- [PASSAGE GIVEN]:

+--

Train accuracy: 0.546
Test accuracy: 0.418


# Part 2: Statistical Tests for Analysis for ML Experiments

In some particular safety-critical applications, it might be necessary to make guarantees of the form 
"*The misclassification error of my classifier is at most 12% on data from the same distribution as our training data*". Think of self-driving cars, for instance. The 12% above is an arbitrary number.

In these cases, we run hypothesis tests to formalize our claims.

**Hypothesis Testing Review**: 
Suppose we want to show that herbal tea helps with migraines. 
In the spirit of "proof by contradiction", 
we assume the opposite to be true and say that herbal tea does not help with migraines. 
If the data looks too "anomalous" under this assumption, we arrive at a 
"contradiction", which means that the data is not consistent the 
claim that "herbal tea does not help with migraines" (the opposite of what we set out to show).


We have two hypotheses, the null hypothesis (denoted $H_0$; the opposite of what we want to show) and the alternate hypothesis (denoted $H_1$ or $H_a$; what we want to show). 
From looking at the data, we take one of two steps:
- reject the null hypothesis
- "fail" to reject the null hypothesis


**Illustration**: ([credit](https://study.com/cimages/multimages/16/ea0e233d-7bc3-4ba6-a79c-5d8281295985_t_tests.png)): 

Suppose we are given two distributions with means $\mu_1$ and $\mu_2$ respectively. 
We plot as test statistic (TS) the difference $\hat\mu_{1, n} - \hat\mu_{2, n}$ between the sample means. The bell-curve is centered at $0$.
![](https://study.com/cimages/multimages/16/ea0e233d-7bc3-4ba6-a79c-5d8281295985_t_tests.png)


Letting "acc$(h)$" denote the classification accuracy of our classification algorithm $h$, We may write this test as the following:
$$
H_0: \quad \text{acc}(h) \le a_0 \\
H_1: \quad \text{acc}(h) > a_0 ,
$$
where $a_0$ is some pre-specified accuracy.

+--

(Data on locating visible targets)
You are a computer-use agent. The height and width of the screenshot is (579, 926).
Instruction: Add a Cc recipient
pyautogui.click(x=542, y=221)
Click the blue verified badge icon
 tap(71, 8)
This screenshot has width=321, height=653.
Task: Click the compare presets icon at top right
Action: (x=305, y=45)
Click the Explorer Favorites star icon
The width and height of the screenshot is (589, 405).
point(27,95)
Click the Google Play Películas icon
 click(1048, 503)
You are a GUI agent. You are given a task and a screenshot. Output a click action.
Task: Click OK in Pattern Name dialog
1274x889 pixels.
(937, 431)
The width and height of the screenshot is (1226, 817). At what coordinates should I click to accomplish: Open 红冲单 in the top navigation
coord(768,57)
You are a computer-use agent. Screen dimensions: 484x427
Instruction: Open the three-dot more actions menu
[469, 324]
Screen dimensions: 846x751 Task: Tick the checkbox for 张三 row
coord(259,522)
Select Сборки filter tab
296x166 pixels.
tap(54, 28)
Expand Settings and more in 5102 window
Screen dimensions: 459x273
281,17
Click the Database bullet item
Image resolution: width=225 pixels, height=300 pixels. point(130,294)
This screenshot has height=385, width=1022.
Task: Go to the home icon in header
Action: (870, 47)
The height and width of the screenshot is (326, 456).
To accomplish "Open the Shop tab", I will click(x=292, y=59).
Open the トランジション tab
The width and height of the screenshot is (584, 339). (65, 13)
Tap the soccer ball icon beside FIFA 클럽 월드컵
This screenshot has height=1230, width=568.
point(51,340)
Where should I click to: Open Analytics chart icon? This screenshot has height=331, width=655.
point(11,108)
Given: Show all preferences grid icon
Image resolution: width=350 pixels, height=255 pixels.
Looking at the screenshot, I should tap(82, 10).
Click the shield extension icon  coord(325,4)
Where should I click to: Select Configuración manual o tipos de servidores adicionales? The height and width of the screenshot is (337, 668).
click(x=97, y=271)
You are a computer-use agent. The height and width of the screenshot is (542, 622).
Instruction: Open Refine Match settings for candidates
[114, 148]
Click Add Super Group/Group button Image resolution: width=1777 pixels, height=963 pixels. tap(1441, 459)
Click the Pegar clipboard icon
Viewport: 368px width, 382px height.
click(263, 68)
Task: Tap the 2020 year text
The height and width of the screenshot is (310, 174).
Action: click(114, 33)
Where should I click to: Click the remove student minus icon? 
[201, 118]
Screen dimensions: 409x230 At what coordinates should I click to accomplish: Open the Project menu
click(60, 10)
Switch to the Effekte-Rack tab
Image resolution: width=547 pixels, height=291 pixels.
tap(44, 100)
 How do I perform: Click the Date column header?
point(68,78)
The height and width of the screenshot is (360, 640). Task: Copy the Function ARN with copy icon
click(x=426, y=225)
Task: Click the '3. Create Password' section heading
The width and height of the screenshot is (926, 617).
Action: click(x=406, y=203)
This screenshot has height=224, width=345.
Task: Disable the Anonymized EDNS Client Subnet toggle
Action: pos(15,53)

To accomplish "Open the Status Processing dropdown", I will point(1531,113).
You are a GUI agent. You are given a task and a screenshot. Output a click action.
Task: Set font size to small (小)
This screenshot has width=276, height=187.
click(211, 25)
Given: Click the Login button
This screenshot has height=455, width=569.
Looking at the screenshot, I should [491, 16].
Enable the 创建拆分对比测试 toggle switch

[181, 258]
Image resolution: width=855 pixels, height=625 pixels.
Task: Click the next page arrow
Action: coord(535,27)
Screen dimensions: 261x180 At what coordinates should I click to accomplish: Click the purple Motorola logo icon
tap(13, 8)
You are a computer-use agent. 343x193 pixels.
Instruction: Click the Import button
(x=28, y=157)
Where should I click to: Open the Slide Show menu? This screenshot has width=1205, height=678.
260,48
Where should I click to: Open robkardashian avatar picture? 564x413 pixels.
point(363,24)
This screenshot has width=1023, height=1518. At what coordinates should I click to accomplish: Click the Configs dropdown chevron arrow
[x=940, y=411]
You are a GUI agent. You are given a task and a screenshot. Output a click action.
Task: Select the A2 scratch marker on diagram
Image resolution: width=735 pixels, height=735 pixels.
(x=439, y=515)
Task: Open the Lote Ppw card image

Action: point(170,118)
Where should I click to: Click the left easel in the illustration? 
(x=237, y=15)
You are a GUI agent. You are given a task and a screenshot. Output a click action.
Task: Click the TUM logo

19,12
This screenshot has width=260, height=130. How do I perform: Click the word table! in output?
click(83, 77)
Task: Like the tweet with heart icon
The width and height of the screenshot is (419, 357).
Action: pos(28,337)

+--

- [GIVEN PROBLEM 1]: In the passage on statistical tests for ML experiments, why does the herbal tea example begin by assuming that herbal tea does not help with migraines? Answer in one to three sentences.
- [GIVEN PROBLEM 2]: Continue the passage on statistical tests for ML experiments, starting after its final sentence.

- [TASK RESPONSE 1]: The assumption follows the spirit of proof by contradiction: one supposes the opposite of what one wants to show. If the data then looks too anomalous under that assumption, the result is a contradiction, meaning the data is not consistent with the claim that herbal tea does not help with migraines.

- [TASK RESPONSE 2]:
The outcomes are:
- Reject the null: If our data is convincing enough (i.e., the accuracy on our validation set is significantly larger than $a_0$), we reject the null with a certain level of confidence
- Fail to reject the null: If the validation accuracy is close to or smaller than $a_0$, we say that we do not have strong enough evidence to reject the null (default) hypothesis. 

**The $t$-Test to Assess Classification**:

Suppose we $K$ training-validation pairs. For each one, we record the 
validation accuracies $A_1, \cdots, A_K$. 
The empirical mean and variance are:
$$
    m = \frac{1}{K} \sum_{k=1}^K A_k\,, \quad S^2 = \frac{1}{K-1}(A_k - m)^2 \,.
$$
The test statistic is then
$$
    T_K := \frac{\sqrt{K}(m - a_0)}{S} .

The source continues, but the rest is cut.